_TEXT EXCERPT:_
-*-*-

Will they even work if an attack occurs?
The answer, say experts, is no — not when we have
no idea what kinds of chemical or biological agents terrorists have been able
to obtain or are planning to unleash.
“You wouldn’t know it was there,” says Dr. D.A.
Henderson, an infectious disease specialist who studies bioterrorism. “You
couldn’t see it. You couldn’t smell it. You wouldn’t know that a biologic
agent had been released until later on as people got sick.”
So Dr. Henderson says you would have to wear your
gas mask 24 hours a day to be effective.
“I would say the value of a gas mask is to the
person selling it and to the person manufacturing it,” says Dr. Henderson.
“They’re making money.”
And what of the run on antibiotics? First off,
it’s expensive and maybe more important, the drugs may not work.
“The question is have you got the right one
because it’s possible you may have an organism which is resistant to that
particular antibiotic,”says Dr. Henderson. “So you may have the wrong
antibiotic.”
Henderson says it’s the same problem the
government faces as it stockpiles antibiotics. Bioengineering may have
enabled terrorists to acquire antibiotic-resistant strains of biological
weapons such as anthrax. The government has had an anthrax vaccine for nearly
50 years.

-*-*-

_REQUIRED ACTIONS:_
1. Reproduce the bioterrorism passage word for word, starting at "The answer, say" and ending at "to be effective.".
2. Carry on the bioterrorism passage from its last sentence.

_SOURCE DATA:_
-*-*-

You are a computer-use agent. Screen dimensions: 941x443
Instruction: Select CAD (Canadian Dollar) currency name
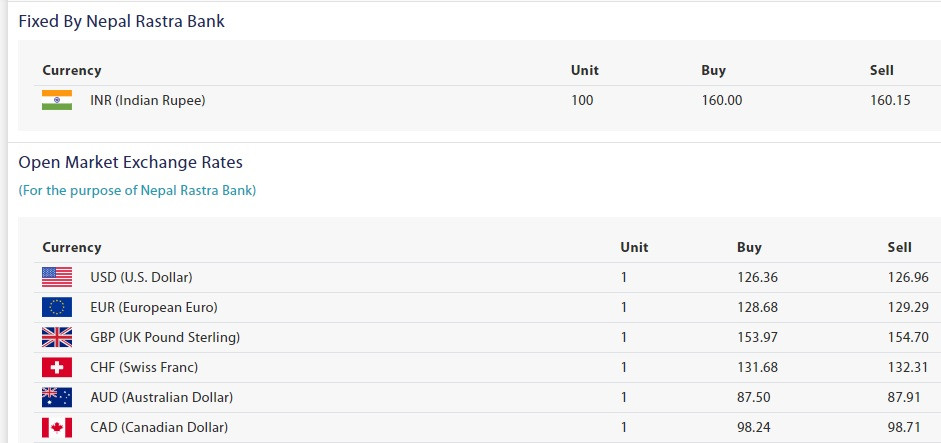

-*-*-

_ANSWER SECTION:_
1.
The answer, say experts, is no — not when we have
no idea what kinds of chemical or biological agents terrorists have been able
to obtain or are planning to unleash.
“You wouldn’t know it was there,” says Dr. D.A.
Henderson, an infectious disease specialist who studies bioterrorism. “You
couldn’t see it. You couldn’t smell it. You wouldn’t know that a biologic
agent had been released until later on as people got sick.”
So Dr. Henderson says you would have to wear your
gas mask 24 hours a day to be effective.

2.
Why not vaccinate the public against anthrax?
“Well, there’s not enough vaccine to vaccinate more than maybe a few tens of
thousands at this point,” says Dr. Henderson.
And it’s unclear just how safe the anthrax vaccine
is from side effects.
Smallpox is another feared biological weapon that
could cause a deadly epidemic. Smallpox was eradicated worldwide in the
1970s, but with a potentially dangerous vaccine.
“The smallpox vaccine is not innocuous. About one
in 500,000 people died of smallpox as a result of vaccination,” says Dr.
Henderson.
And many others became very ill.
“You can be exposed to smallpox,” says Dr.
Henderson. “You can be vaccinated as much as two to three days afterwards and
it will be prevented.”
So Henderson says the smallpox vaccine would not
be administered until there were at least 100 detectable cases.
So is the message to the public you are right to
be fearful that something may happen, but there’s really nothing you can do?
“That is correct,” says Dr. Henderson.
That’s not very reassuring.
“I wish we could do something simple that we could
say, ‘Get this and you’ll be protected,’” says Henderson. “We don’t have that
possibility of saying that at this time.”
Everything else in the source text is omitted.